(Data extracted from a collection)
*** Block opens ***
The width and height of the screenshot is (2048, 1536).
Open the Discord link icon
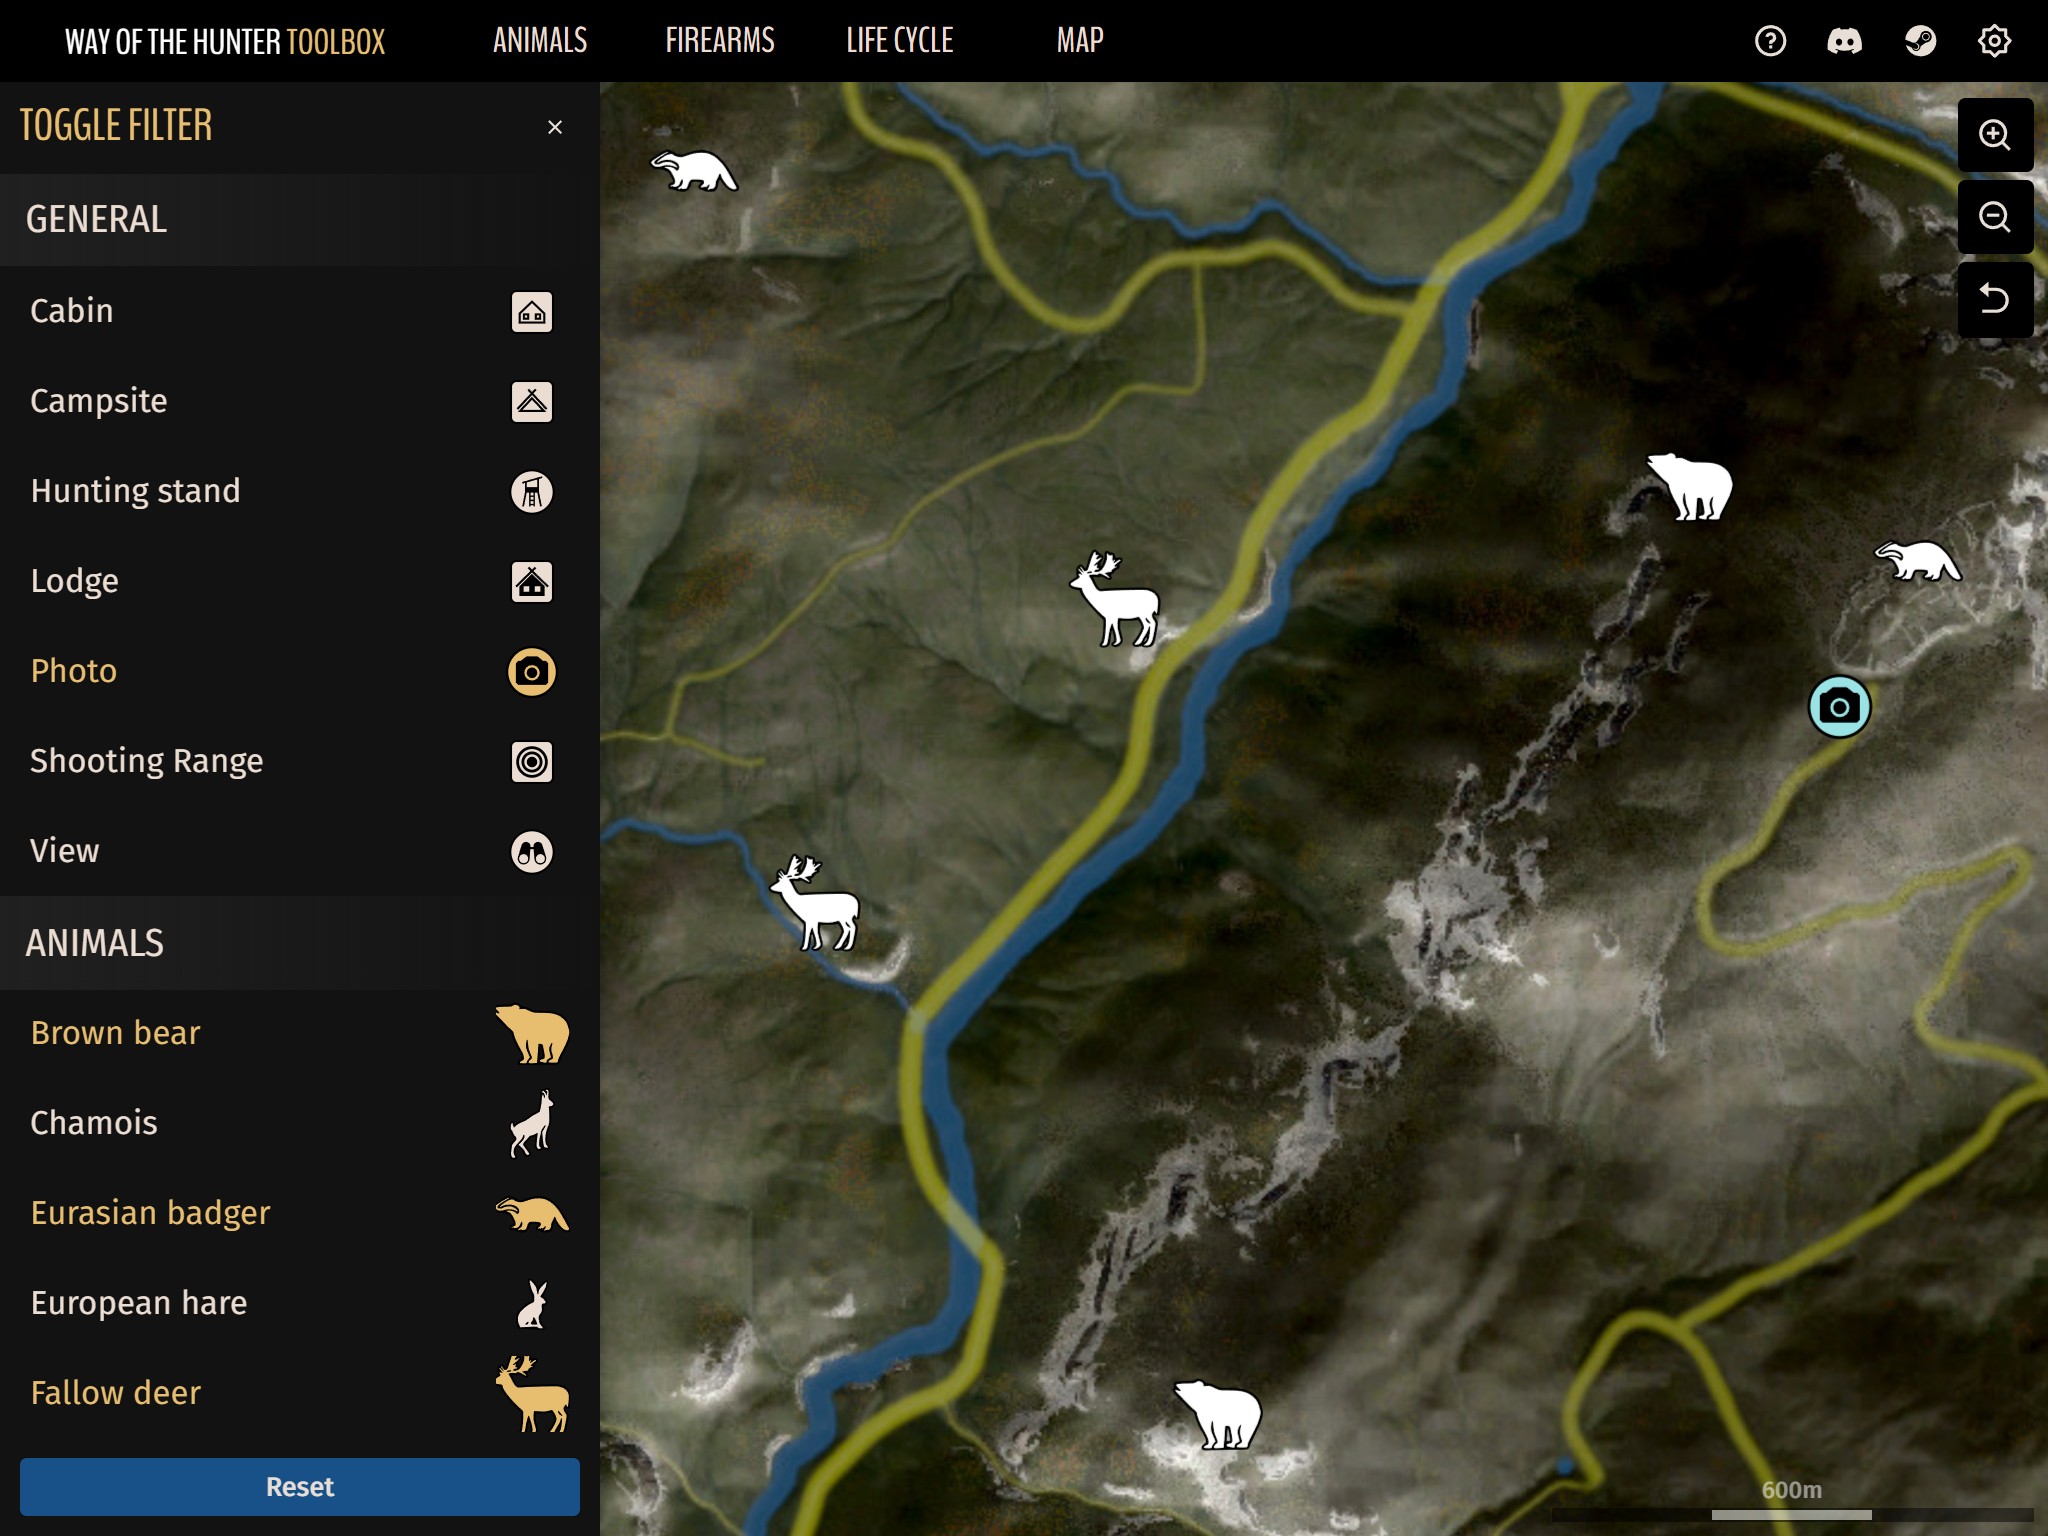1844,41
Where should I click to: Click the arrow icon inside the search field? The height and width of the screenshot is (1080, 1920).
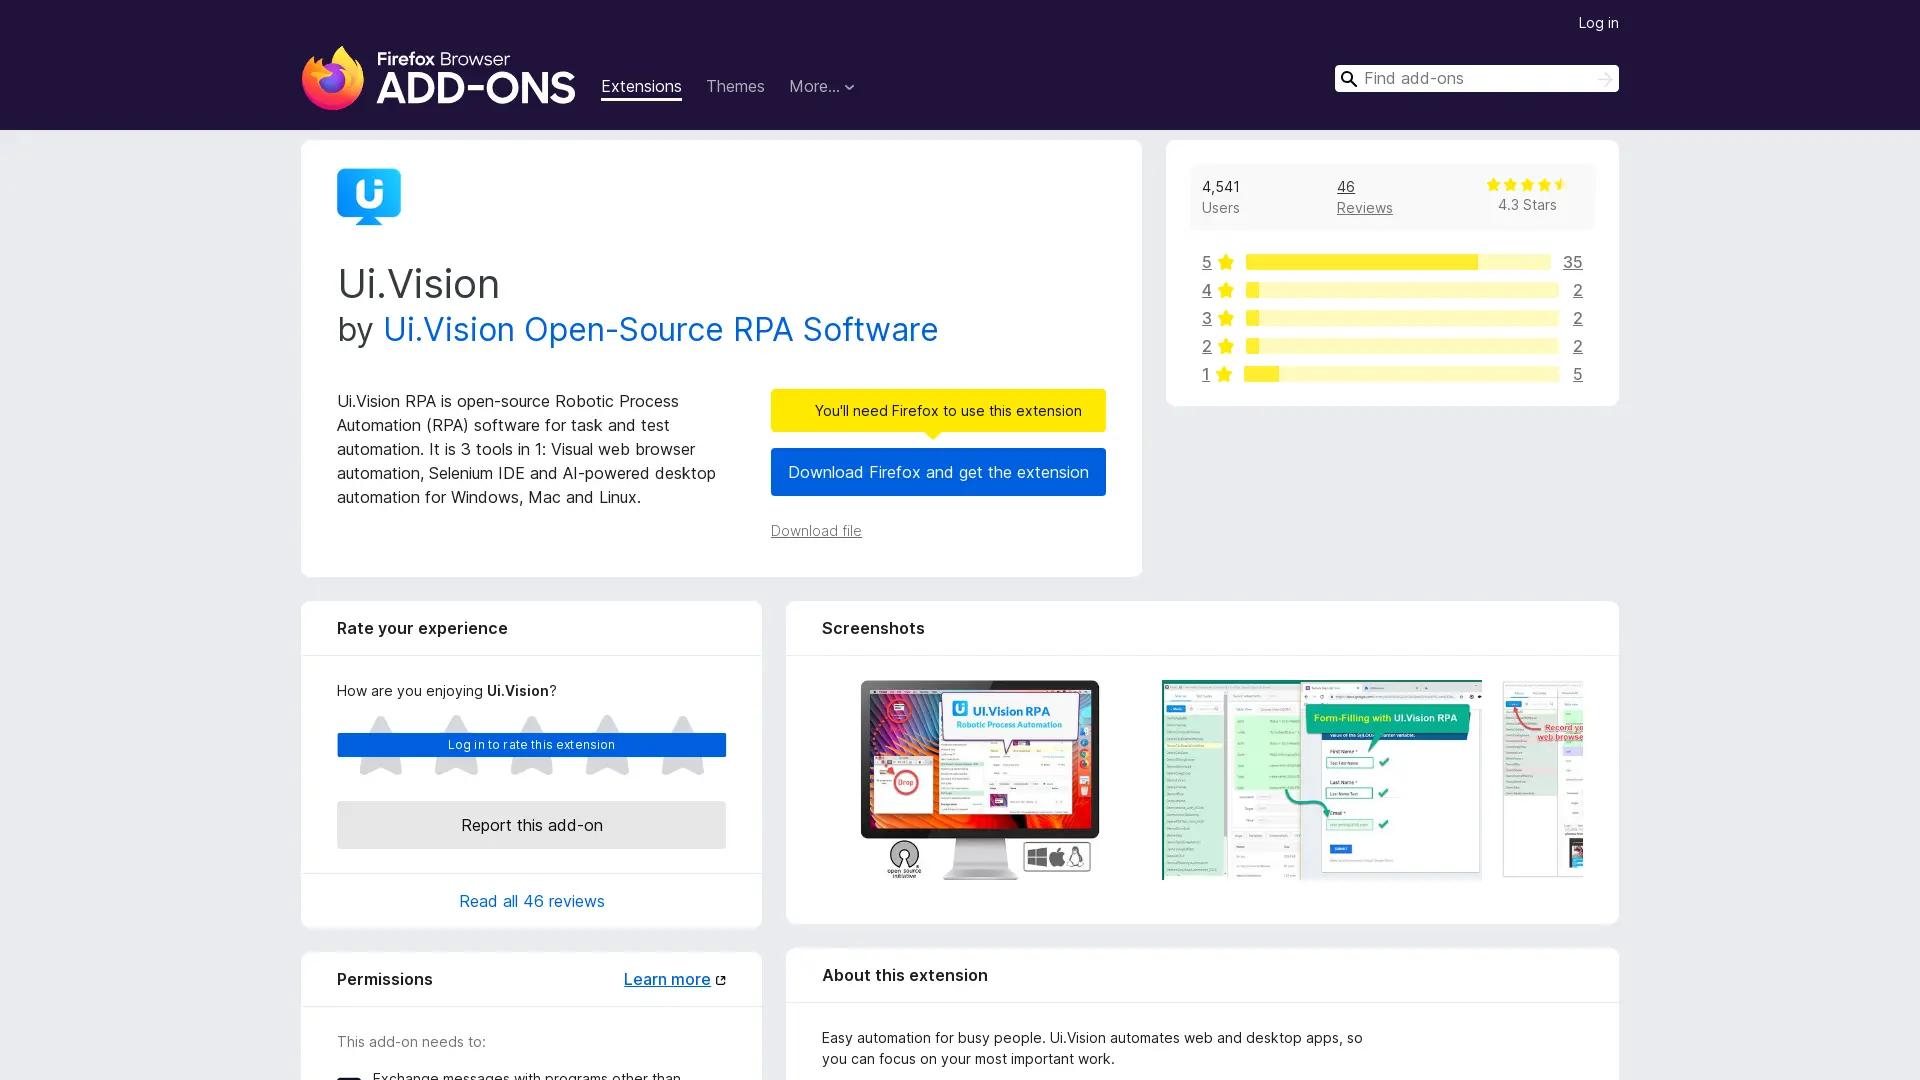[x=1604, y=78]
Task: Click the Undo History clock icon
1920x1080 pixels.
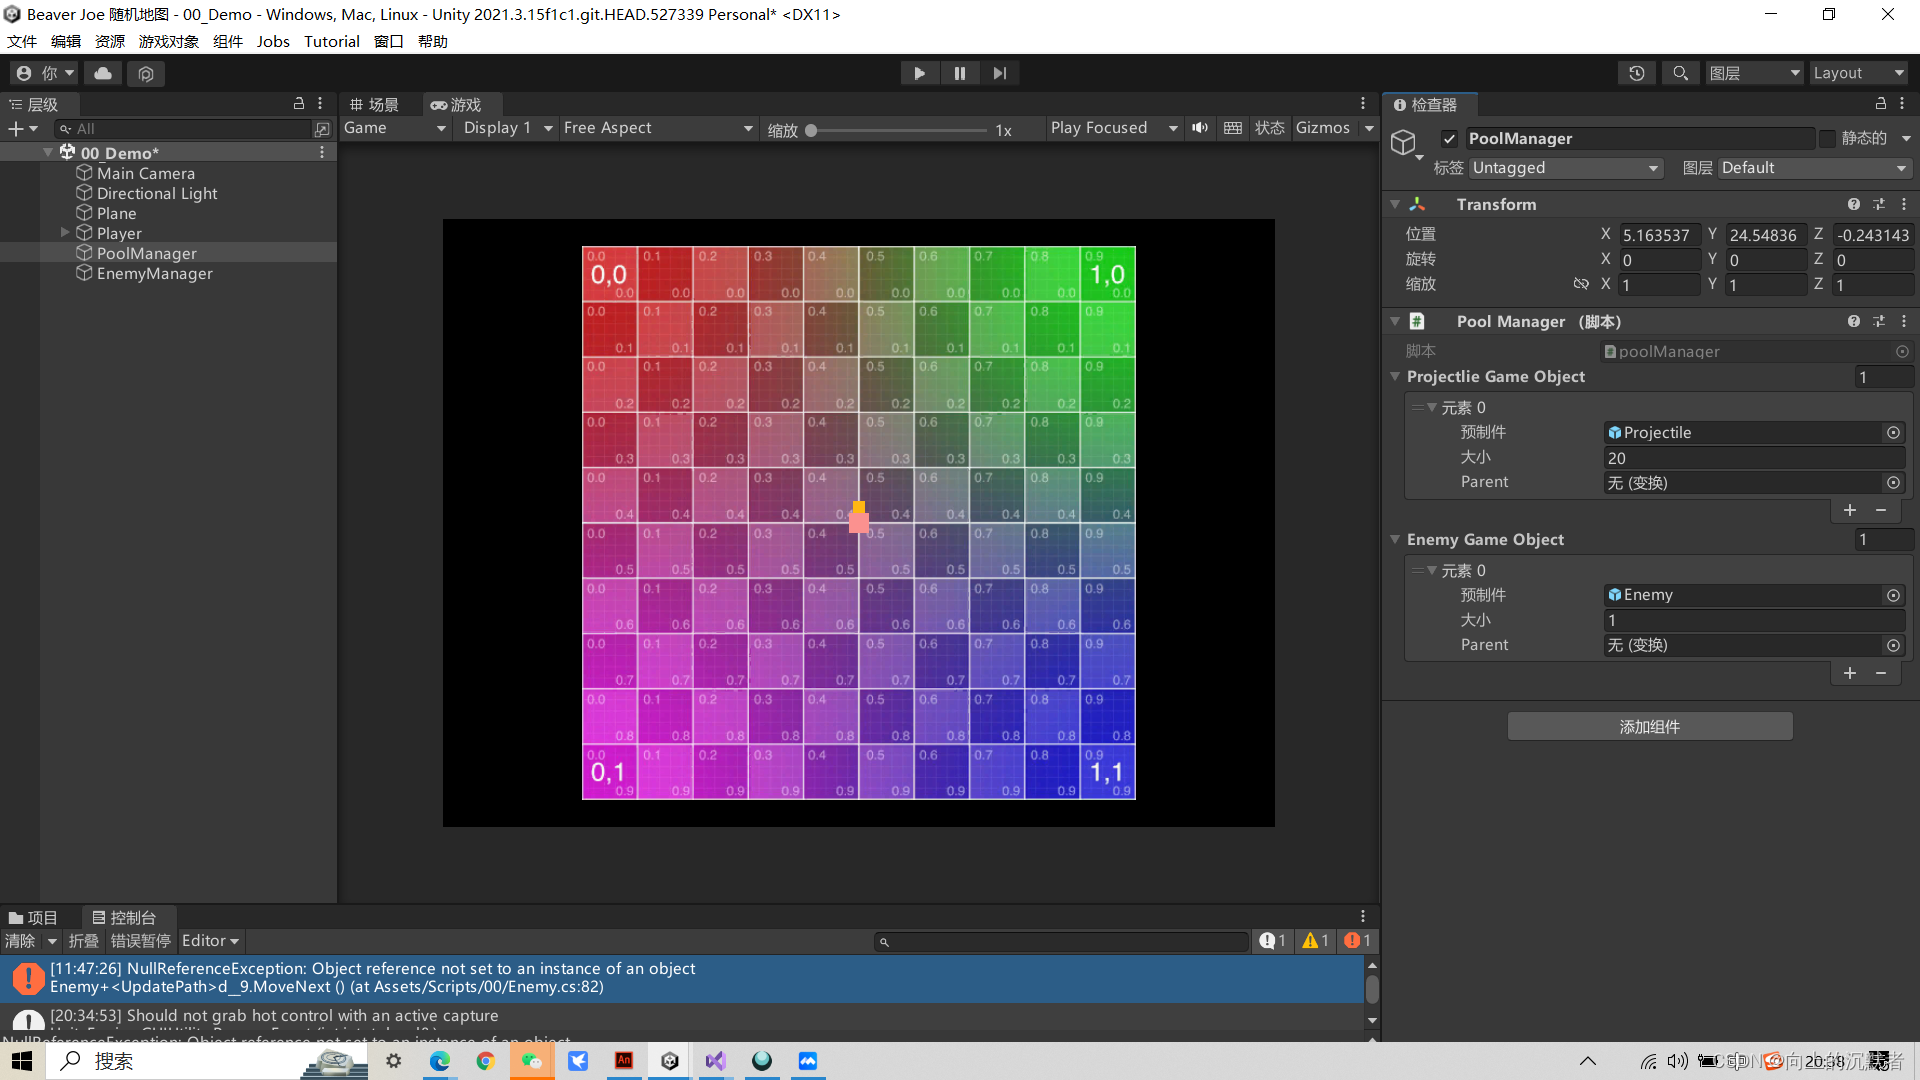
*** Block closes ***
Beginning at the line that holds "Task: Click the Undo History clock icon" and ending with the last line of the entries, please set down each line exactly, leaving every picture out.

Task: Click the Undo History clock icon
1920x1080 pixels.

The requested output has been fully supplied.